Moving your database as it is will however simply not work due to the difference in the structure of the file paths between Windows and Linux. Fortunately, we can solve this by editing the database in Microsoft Access. To do this:
1. In Windows go to the following directory:
Copy the entire Jaangle folder to a different location.
2. In the Jaangle folder go to Storage > Database and open the music.mdb file with MS Access. When prompted for a password enter: DontMessWithIt
3. In the left sidebar of MS Access double-click to open the Collections table.
4. In the Name and PathName columns you’ll notice the file paths that point to the folder collections you have. You’ll have to replace these path with their equivalents in Linux.
So for instance if the Windows the path to a collection is:
D:\My Documents\My Music\Albums
On Linux this path may be something such as:
Z:\mnt\D\My Documents\My Music\Albums
Use Jaangle’s Add collection to quickly find the path of the collection in Linux.
5. Select the Path column and press Ctrl+H. In the Find What box enter the section of the path you’ll be changing i.e.
D:\My Documents\My Music
In the Replace With box enter the path in Linux i.e.
Z:\mnt\D\My Documents\My Music
Below select to Look In: Current field and to Match: Any Part of the Field then select Replace All. Repeat these steps for the PathName column.
6. Next open the Tracks table and select the Paths column. Replace the paths the same way as you did in the previous step.
If you have multiple collections in different partitions ensure you replace them with the correct paths. If this is too much work, you could consider moving them into one directory in the same partition then re-adding them in Jaangle before editing the database e.g.
D:\My Documents\Music\Reggae D:\My Documents\Music\Playlist D:\My Documents\Music\2000-2013
7. Save the database once you’re done replacing the paths.
8. After saving you may notice the database has inflated in size (in my case it doubled from ~30mb to ~60mb).
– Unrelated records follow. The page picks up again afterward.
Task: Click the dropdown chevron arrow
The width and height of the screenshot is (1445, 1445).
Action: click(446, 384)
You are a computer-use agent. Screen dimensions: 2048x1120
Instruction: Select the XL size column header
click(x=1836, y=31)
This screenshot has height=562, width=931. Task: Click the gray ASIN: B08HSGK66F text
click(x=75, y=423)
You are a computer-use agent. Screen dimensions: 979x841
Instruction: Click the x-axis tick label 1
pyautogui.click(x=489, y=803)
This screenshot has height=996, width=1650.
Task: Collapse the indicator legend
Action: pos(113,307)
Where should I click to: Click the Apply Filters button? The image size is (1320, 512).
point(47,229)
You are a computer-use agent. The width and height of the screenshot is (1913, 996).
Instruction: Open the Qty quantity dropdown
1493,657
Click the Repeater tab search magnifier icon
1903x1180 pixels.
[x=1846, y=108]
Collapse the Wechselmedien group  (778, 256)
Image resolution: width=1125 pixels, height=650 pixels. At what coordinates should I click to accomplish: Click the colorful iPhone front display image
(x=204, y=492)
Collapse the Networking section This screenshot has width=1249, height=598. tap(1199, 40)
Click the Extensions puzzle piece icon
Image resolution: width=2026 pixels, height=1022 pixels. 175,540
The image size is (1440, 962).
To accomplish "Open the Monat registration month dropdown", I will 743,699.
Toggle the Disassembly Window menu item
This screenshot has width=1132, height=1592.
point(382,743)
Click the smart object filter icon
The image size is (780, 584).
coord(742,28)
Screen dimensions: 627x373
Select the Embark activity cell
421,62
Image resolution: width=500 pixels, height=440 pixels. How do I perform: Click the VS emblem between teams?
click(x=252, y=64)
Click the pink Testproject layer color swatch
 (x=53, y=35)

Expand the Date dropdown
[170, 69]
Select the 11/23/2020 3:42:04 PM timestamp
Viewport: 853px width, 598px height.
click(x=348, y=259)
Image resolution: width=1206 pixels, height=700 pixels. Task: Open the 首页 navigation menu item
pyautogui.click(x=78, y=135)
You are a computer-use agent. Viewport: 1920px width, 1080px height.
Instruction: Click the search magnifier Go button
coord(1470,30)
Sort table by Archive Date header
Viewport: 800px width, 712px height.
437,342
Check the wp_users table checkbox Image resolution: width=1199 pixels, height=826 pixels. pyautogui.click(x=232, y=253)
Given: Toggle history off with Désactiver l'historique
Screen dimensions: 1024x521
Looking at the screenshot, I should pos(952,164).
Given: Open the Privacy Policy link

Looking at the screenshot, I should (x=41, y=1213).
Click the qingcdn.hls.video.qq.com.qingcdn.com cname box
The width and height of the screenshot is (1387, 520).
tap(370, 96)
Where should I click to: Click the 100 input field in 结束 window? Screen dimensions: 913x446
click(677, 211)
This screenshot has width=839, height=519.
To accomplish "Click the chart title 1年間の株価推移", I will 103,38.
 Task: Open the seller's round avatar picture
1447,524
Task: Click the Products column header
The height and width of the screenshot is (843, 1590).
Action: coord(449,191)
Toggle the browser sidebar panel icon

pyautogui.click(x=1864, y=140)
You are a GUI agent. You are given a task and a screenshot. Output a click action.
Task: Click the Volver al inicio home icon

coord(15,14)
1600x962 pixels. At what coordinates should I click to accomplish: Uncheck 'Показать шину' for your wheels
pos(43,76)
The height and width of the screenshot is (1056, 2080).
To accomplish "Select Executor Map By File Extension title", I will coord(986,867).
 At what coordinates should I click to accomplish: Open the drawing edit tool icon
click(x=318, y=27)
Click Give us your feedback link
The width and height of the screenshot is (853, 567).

This seems inconsequential however I noticed a major lag while using the database with Jaangle in Linux.
To avoid this performance lag, optimize the database before moving it to Linux by selecting Database Tools > Compact and Repair Database in MS Access.
9. After you’re done copy the entire Jaangle folder with the optimized database to a location you can easily access from Linux.
10. Boot into Linux and open your file manager. Turn on hidden files then go to your home folder and open:
|Jaangle Data Path in Linux|
11. Make a backup of the current Jaangle folder then replace it with the one we’ve edited in Windows.
Now when you launch Jaangle it should have your settings as they were in Windows along with your collections and artist pictures. Cheers!